A new report by Unicef makes for further sobering reading about the plight of our country's children.

Titled ''Kids Missing Out'', the report is a summary of the first 20 years of the United Nations Convention on the Rights of the Child in New Zealand.

Unicef is the United Nations Children's Fund and its mission is to create a better world for every child. The convention has been ratified by 190 countries.

The report explains how at the time of ratification, in 1993, then Minister of External Relations and Trade Don McKinnon stated that despite making no legislative changes, the convention would ''help ensure that the interests of the children are fully considered in the future''.

Sadly, the report's findings show that while there have been some advances (it cites the repeal of section 59 of the Crimes Act which removed the right of parents to use physical force to punish or correct their children), progress on implementing the convention here has overall been ''patchy and too slow''.
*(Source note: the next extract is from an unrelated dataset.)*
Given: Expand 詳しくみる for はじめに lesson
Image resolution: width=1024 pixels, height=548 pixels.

It also says since 1993, the UN Committee on the Rights of the Child ''has made a range of recommendations as to how New Zealand might better implement the convention raising, often repeatedly, over 35 different issues''.

Unicef New Zealand executive director Dennis McKinlay says ''the continued failure'' to meet the convention's obligations has ''very real, everyday consequences for children'' and is also ''harmful to New Zealand's standing in the international community'' in terms of human rights and commitments under international human rights conventions.
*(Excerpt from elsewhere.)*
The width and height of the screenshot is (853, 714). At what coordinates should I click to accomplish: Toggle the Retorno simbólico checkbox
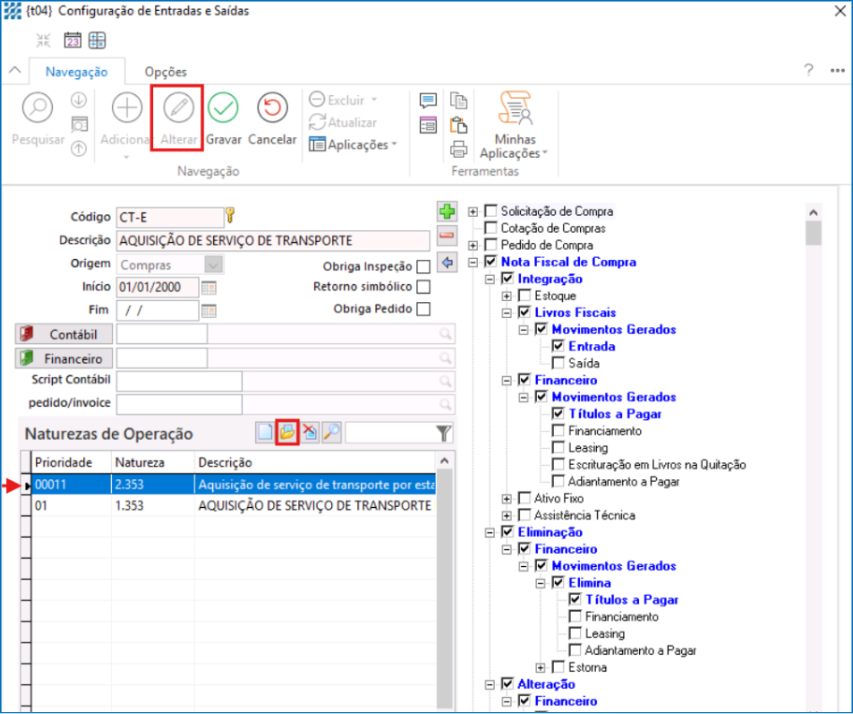click(x=423, y=288)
The report says 20 years after ratification of the convention, an estimated 270,000 New Zealand children live in poverty. Poverty is generally defined as a household living on less than 50% to 60% of the median wage, which Children's Commissioner Dr Russell Wills has previously said affects their development, behaviour and physical health, can limit their adult potential and comes at an estimated cost to the country of $6 billion to $8 billion.

The report is critical of the increases in hospital admissions for children suffering from poverty-related conditions, access to health services and education, the high rates of child abuse, neglect and family violence, the way in which children are treated by the police and judicial system, and our adoption laws.

It says there are a number of areas in which New Zealand does not fully comply with the UN Convention on the Rights of the Child and criticises the Government for not committing to implementing the 78 recommendations for alleviating child poverty made by Dr Wills' expert advisory group on child poverty last year.

It says implementation of policies to help children ''will remain ad hoc, reactionary and potentially inconsistent with the convention and each other'' unless an effective convention action plan is adopted, and policy strengthened through legislation.

The report's findings were reinforced on Monday at the launch of the inaugural Child Poverty Monitor. The monitor, a collaboration between the Office of the Children's Commissioner, the University of Otago's NZ Child and Youth Epidemiology Service and the JR McKenzie Trust, examined various measures of child poverty in New Zealand, including health indicators related to poverty. The health statistics in particular were of concern.

The Government has recently made some attempts to address parts of the issue, particularly related to child abuse.

In August, Social Development Minister Paula Bennett announced tough new measures as part of the 10-year Children's Action Plan, launched last year to implement the Government's White Paper for Vulnerable Children.

But what has emerged from the Unicef report is the real need for government level and cross-party commitment to tackle the raft of complex issues involved and ''to translate children's rights into a reality for all children in New Zealand''.

The UN Committee on the Rights of the Child continues to make recommendations and urges all levels of government to use the convention as a guide in policy-making and legislation.

The report makes three key recommendations to add to the raft of others made in previous papers. They show there are clearly many ways in which to address the issue, but the fundamental challenge facing New Zealand seems to be the real political will - across all parties - to do so.